# REQUIRED ACTION
For this exercise, reproduce each entry below exactly, excluding pictures.

# SOURCE MATERIAL
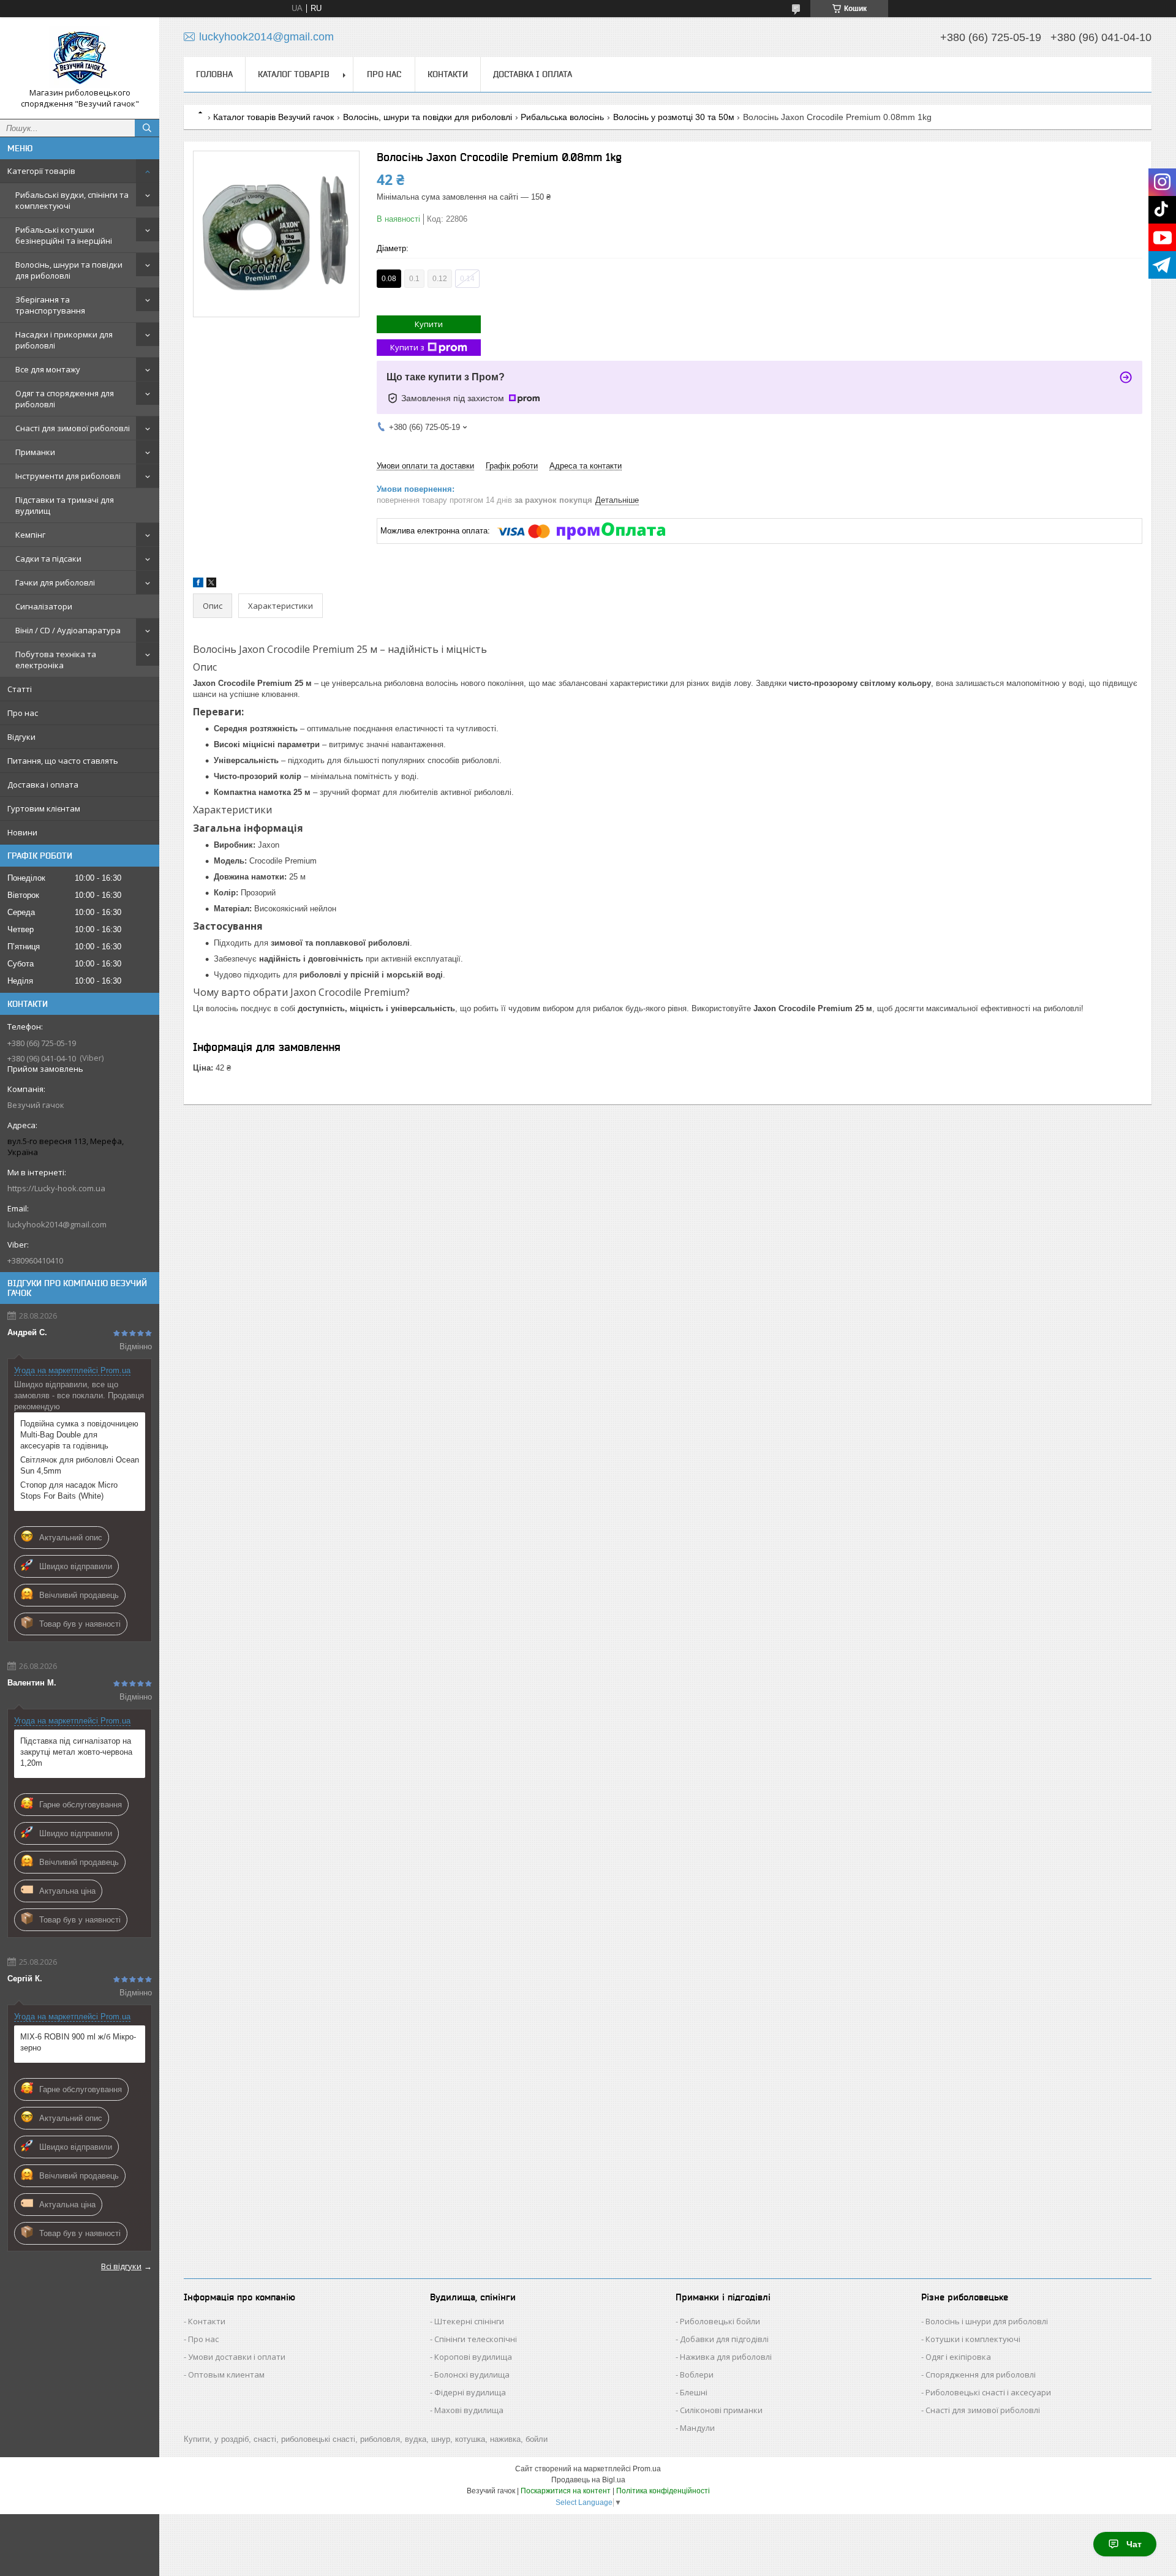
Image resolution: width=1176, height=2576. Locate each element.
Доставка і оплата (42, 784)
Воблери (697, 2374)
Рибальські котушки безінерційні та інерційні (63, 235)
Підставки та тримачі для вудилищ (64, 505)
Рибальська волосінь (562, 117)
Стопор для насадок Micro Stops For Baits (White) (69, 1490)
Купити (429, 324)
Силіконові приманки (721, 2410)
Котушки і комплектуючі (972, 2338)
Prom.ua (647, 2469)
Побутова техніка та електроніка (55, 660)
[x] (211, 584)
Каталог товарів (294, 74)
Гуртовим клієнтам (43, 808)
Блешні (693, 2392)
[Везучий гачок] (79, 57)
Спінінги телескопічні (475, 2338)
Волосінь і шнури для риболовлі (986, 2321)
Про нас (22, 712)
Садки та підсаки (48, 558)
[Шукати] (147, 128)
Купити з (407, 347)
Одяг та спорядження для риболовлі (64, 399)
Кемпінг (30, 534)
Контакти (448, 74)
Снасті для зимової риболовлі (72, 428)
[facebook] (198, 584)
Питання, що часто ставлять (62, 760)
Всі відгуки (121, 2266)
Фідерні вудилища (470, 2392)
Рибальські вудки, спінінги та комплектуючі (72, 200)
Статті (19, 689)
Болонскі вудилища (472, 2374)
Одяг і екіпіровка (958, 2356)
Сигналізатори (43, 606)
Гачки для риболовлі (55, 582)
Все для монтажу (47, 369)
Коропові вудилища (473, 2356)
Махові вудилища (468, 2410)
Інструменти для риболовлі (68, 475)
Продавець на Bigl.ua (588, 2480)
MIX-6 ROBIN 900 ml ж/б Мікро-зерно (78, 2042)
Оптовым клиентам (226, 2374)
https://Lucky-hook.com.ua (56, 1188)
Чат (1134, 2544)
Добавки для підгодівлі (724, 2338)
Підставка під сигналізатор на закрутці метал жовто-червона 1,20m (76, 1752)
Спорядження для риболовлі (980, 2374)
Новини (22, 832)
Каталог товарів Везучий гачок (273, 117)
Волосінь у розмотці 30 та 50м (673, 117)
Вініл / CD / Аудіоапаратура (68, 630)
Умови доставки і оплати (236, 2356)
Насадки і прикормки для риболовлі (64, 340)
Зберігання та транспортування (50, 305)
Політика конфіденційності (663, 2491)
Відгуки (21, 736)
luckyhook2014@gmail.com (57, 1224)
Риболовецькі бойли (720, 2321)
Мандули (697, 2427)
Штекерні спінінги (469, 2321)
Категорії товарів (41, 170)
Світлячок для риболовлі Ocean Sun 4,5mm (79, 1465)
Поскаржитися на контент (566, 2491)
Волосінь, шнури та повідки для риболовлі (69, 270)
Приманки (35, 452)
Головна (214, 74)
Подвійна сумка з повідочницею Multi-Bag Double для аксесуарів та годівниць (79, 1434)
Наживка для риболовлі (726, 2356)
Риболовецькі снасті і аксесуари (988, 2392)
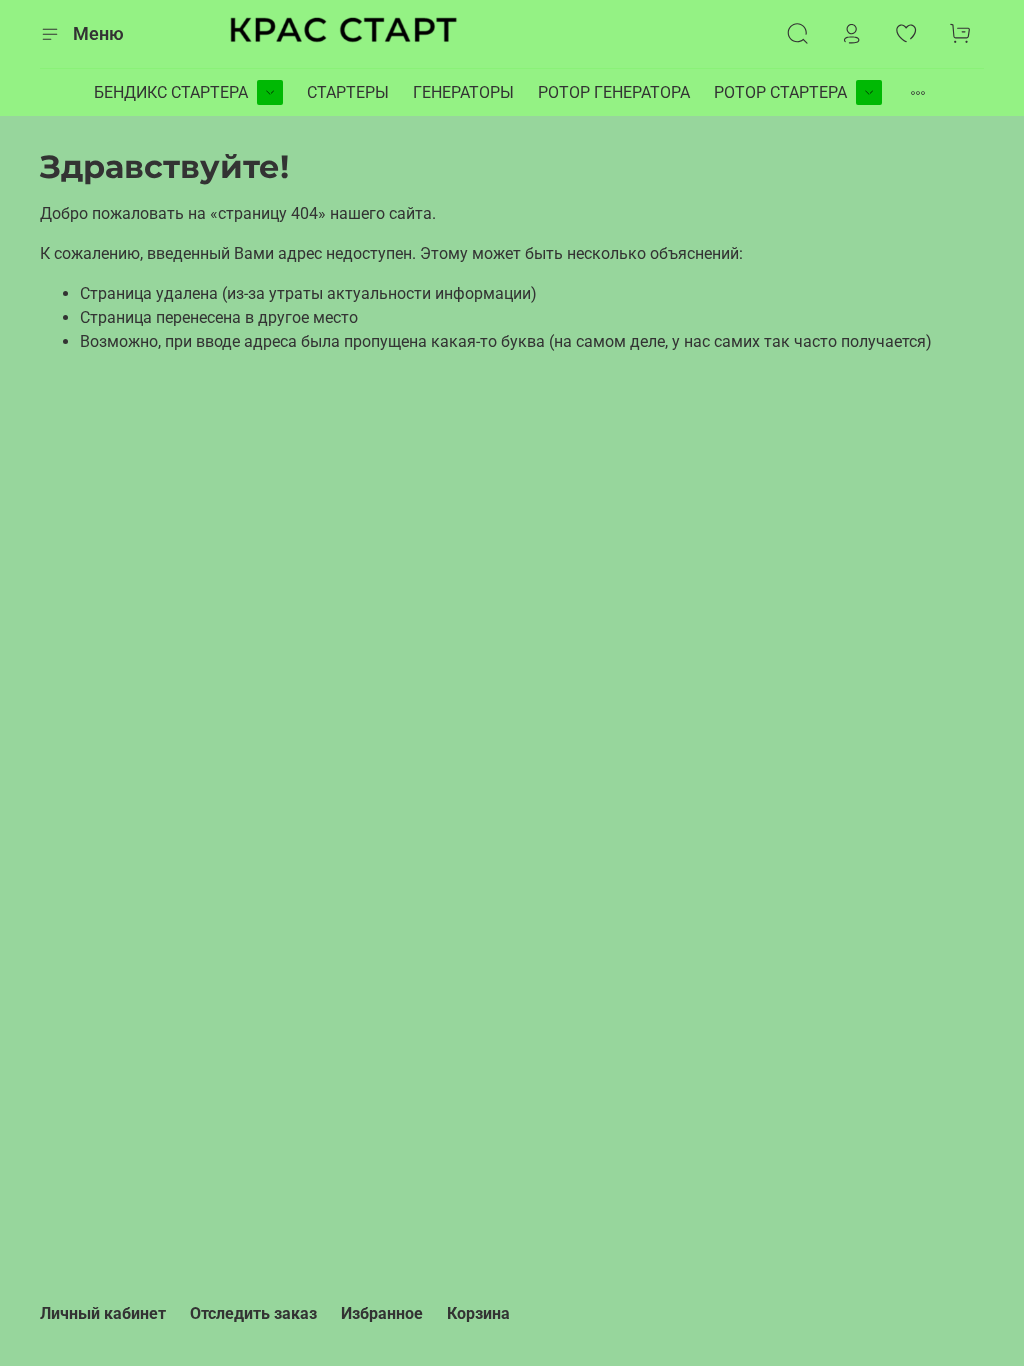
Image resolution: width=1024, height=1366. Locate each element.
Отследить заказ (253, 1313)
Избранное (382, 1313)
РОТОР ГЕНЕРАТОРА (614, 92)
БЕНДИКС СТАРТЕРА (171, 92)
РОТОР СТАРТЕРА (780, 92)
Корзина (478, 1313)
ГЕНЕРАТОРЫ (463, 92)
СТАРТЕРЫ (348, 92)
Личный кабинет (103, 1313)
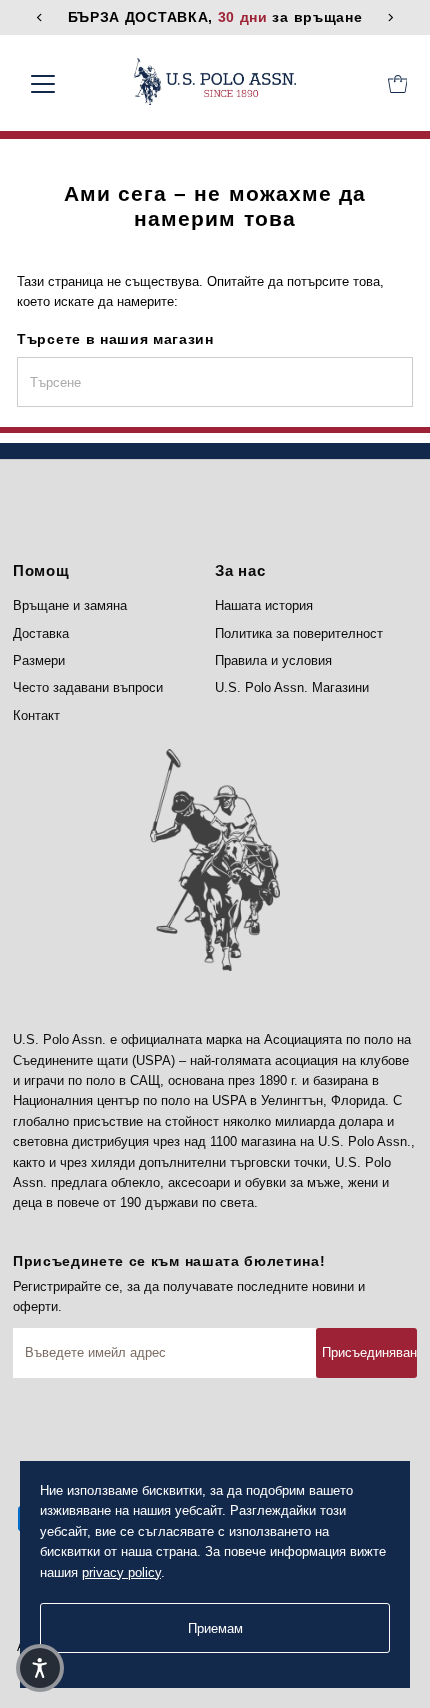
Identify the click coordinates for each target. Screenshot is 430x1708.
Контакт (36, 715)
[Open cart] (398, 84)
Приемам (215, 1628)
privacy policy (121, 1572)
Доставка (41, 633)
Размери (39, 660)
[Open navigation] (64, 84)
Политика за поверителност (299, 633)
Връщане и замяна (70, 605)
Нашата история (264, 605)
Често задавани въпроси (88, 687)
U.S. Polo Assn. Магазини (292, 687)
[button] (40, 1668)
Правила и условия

# WRITTEN ANSWER
Image resolution: width=1176, height=2576. Locate each element.
Доставка і оплата (42, 784)
Воблери (697, 2374)
Рибальські котушки безінерційні та інерційні (63, 235)
Підставки та тримачі для вудилищ (64, 505)
Рибальська волосінь (562, 117)
Стопор для насадок Micro Stops For Baits (White) (69, 1490)
Купити (429, 324)
Силіконові приманки (721, 2410)
Котушки і комплектуючі (972, 2338)
Prom.ua (647, 2469)
Побутова техніка та електроніка (55, 660)
[x] (211, 584)
Каталог товарів (294, 74)
Гуртовим клієнтам (43, 808)
Блешні (693, 2392)
[Везучий гачок] (79, 57)
Спінінги телескопічні (475, 2338)
Волосінь і шнури для риболовлі (986, 2321)
Про нас (22, 712)
Садки та підсаки (48, 558)
[Шукати] (147, 128)
Купити з (407, 347)
Одяг та спорядження для риболовлі (64, 399)
Кемпінг (30, 534)
Контакти (448, 74)
Снасті для зимової риболовлі (72, 428)
[facebook] (198, 584)
Питання, що часто ставлять (62, 760)
Всі відгуки (121, 2266)
Фідерні вудилища (470, 2392)
Рибальські вудки, спінінги та комплектуючі (72, 200)
Статті (19, 689)
Болонскі вудилища (472, 2374)
Одяг і екіпіровка (958, 2356)
Сигналізатори (43, 606)
Гачки для риболовлі (55, 582)
Все для монтажу (47, 369)
Коропові вудилища (473, 2356)
Махові вудилища (468, 2410)
Інструменти для риболовлі (68, 475)
Продавець на Bigl.ua (588, 2480)
MIX-6 ROBIN 900 ml ж/б Мікро-зерно (78, 2042)
Оптовым клиентам (226, 2374)
https://Lucky-hook.com.ua (56, 1188)
Чат (1134, 2544)
Добавки для підгодівлі (724, 2338)
Підставка під сигналізатор на закрутці метал жовто-червона 1,20m (76, 1752)
Спорядження для риболовлі (980, 2374)
Новини (22, 832)
Каталог товарів Везучий гачок (273, 117)
Волосінь у розмотці 30 та 50м (673, 117)
Вініл / CD / Аудіоапаратура (68, 630)
Умови доставки і оплати (236, 2356)
Насадки і прикормки для риболовлі (64, 340)
Зберігання та транспортування (50, 305)
Політика конфіденційності (663, 2491)
Відгуки (21, 736)
luckyhook2014@gmail.com (57, 1224)
Риболовецькі бойли (720, 2321)
Мандули (697, 2427)
Штекерні спінінги (469, 2321)
Категорії товарів (41, 170)
Світлячок для риболовлі Ocean Sun 4,5mm (79, 1465)
Поскаржитися на контент (566, 2491)
Волосінь, шнури та повідки для риболовлі (69, 270)
Приманки (35, 452)
Головна (214, 74)
Подвійна сумка з повідочницею Multi-Bag Double для аксесуарів та годівниць (79, 1434)
Наживка для риболовлі (726, 2356)
Риболовецькі снасті і аксесуари (988, 2392)
Image resolution: width=1024, height=1366. Locate each element.
Отследить заказ (253, 1313)
Избранное (382, 1313)
РОТОР ГЕНЕРАТОРА (614, 92)
БЕНДИКС СТАРТЕРА (171, 92)
РОТОР СТАРТЕРА (780, 92)
Корзина (478, 1313)
ГЕНЕРАТОРЫ (463, 92)
СТАРТЕРЫ (348, 92)
Личный кабинет (103, 1313)
Identify the click coordinates for each target. Screenshot is 430x1708.
Контакт (36, 715)
[Open cart] (398, 84)
Приемам (215, 1628)
privacy policy (121, 1572)
Доставка (41, 633)
Размери (39, 660)
[Open navigation] (64, 84)
Политика за поверителност (299, 633)
Връщане и замяна (70, 605)
Нашата история (264, 605)
Често задавани въпроси (88, 687)
U.S. Polo Assn. Магазини (292, 687)
[button] (40, 1668)
Правила и условия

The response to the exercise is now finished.